> **WHAT TO DO**:
Lines holding the string "section" are the ones to copy from this listing.

> **EXERCISE DATA**:
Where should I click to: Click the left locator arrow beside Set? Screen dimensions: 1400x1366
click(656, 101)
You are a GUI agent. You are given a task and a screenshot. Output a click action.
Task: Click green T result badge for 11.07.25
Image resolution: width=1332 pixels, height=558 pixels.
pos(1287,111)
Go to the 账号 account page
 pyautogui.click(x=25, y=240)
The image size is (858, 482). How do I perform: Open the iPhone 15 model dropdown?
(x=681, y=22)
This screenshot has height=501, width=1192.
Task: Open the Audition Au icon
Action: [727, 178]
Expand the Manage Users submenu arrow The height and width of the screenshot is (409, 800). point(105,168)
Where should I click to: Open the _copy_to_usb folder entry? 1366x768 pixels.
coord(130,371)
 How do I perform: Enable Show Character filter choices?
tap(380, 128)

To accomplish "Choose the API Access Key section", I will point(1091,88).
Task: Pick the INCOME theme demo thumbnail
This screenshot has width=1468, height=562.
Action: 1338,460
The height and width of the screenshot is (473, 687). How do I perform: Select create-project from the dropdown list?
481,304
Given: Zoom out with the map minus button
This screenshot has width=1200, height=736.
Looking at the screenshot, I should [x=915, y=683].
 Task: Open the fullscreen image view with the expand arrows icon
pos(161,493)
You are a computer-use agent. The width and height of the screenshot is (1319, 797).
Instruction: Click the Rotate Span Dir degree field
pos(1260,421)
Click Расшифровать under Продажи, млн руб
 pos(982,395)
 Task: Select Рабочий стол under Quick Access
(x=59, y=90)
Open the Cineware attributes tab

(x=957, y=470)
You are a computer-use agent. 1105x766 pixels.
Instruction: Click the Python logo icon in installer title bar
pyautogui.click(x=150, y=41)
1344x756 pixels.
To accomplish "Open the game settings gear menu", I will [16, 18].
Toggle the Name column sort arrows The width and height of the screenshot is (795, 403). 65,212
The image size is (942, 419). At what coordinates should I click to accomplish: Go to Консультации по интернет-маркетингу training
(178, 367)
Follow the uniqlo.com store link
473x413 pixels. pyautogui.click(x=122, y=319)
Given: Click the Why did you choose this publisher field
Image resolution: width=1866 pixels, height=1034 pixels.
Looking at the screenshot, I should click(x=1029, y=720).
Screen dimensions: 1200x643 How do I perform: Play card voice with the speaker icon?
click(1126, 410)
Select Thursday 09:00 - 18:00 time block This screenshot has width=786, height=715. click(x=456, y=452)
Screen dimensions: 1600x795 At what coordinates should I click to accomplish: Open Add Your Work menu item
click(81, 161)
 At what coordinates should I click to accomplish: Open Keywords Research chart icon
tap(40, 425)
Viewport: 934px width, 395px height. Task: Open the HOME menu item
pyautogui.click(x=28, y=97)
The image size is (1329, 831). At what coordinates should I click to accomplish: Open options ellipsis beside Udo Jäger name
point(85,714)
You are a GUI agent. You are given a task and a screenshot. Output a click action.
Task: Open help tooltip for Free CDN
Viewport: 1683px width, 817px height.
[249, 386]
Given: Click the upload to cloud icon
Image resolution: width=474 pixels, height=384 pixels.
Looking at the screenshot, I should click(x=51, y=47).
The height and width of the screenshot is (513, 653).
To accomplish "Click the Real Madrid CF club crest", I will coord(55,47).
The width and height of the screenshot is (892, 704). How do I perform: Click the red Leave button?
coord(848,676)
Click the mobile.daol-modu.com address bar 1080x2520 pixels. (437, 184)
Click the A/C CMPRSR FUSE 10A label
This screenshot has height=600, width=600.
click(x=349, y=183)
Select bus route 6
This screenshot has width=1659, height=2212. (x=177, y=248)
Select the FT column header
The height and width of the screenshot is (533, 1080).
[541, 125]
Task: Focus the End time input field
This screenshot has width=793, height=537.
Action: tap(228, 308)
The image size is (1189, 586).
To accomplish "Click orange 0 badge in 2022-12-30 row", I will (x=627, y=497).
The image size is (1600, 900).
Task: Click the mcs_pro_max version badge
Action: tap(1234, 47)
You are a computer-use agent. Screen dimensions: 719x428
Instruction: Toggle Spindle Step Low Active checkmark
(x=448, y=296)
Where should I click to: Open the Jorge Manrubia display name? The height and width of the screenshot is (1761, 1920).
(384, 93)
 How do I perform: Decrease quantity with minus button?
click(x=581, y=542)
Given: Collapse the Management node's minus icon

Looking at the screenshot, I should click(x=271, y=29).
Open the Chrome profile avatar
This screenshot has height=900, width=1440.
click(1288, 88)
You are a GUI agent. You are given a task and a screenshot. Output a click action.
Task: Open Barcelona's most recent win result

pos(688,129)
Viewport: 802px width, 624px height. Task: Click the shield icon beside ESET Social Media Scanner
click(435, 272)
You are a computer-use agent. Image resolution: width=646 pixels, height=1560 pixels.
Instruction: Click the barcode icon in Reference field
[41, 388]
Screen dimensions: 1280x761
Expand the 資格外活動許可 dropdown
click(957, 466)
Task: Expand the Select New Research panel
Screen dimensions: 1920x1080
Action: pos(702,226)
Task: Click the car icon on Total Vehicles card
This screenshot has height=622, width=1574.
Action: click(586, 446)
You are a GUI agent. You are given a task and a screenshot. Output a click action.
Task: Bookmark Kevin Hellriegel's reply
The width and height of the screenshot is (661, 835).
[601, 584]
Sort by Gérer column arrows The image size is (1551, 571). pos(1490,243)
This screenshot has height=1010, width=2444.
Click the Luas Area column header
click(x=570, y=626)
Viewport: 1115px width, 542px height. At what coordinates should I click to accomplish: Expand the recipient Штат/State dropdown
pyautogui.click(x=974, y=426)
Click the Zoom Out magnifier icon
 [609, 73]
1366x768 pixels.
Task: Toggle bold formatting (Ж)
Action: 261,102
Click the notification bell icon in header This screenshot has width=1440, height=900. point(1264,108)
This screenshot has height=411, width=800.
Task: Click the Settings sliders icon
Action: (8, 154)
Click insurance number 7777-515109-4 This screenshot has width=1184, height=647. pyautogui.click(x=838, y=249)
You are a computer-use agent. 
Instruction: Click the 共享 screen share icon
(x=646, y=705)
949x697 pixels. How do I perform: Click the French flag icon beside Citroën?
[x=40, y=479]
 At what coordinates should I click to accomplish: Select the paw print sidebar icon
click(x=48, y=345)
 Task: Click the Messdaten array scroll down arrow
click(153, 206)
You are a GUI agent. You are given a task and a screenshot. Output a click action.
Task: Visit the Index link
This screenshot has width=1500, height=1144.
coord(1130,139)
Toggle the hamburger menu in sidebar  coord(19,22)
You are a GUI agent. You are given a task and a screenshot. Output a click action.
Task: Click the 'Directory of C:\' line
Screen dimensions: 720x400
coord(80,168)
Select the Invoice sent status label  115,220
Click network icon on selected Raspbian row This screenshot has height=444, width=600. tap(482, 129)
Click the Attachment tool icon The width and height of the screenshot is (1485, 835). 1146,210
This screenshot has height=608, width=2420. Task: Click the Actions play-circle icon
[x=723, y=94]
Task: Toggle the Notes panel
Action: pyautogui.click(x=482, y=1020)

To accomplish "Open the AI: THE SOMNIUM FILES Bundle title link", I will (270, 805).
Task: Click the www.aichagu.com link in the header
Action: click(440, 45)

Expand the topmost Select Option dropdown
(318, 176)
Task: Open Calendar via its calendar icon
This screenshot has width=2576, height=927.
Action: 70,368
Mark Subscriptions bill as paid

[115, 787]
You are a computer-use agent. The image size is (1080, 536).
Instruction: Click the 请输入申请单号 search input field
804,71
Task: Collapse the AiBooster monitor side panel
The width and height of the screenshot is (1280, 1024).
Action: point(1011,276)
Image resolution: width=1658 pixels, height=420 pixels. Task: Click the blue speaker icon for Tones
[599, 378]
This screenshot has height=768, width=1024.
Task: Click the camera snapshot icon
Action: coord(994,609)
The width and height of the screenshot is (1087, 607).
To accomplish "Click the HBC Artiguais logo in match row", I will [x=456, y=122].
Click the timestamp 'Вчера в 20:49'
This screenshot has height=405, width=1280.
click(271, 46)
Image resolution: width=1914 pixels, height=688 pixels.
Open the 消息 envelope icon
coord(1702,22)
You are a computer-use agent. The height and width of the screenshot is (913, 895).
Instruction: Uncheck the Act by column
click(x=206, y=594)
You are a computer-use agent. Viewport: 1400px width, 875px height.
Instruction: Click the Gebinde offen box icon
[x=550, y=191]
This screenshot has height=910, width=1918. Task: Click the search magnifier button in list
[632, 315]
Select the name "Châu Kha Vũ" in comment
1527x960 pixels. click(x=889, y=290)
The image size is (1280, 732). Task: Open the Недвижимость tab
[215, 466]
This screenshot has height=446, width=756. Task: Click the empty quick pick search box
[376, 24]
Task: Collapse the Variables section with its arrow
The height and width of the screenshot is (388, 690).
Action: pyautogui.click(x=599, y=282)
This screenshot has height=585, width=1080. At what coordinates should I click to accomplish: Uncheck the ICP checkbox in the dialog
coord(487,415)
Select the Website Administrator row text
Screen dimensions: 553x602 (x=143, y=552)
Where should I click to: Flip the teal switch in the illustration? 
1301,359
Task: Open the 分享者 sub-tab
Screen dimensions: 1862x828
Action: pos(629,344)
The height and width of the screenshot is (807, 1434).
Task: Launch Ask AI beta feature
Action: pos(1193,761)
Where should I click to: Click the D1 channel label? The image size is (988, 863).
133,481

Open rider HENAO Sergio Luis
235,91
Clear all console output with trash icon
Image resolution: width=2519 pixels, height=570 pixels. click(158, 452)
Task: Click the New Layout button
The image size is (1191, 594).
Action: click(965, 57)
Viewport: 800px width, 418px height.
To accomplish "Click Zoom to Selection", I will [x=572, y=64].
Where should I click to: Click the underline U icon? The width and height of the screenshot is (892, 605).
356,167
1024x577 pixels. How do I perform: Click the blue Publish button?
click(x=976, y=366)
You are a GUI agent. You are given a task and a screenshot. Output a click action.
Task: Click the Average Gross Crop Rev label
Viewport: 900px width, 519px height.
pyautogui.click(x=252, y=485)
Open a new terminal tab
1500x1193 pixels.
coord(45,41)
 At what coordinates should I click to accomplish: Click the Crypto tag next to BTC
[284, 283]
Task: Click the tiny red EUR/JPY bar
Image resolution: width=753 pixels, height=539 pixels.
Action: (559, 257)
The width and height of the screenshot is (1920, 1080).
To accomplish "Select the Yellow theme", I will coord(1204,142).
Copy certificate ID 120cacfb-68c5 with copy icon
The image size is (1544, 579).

> **RESPONSE FOR THIS EXERCISE**:
To accomplish "Choose the API Access Key section", I will point(1091,88).
Task: Collapse the Variables section with its arrow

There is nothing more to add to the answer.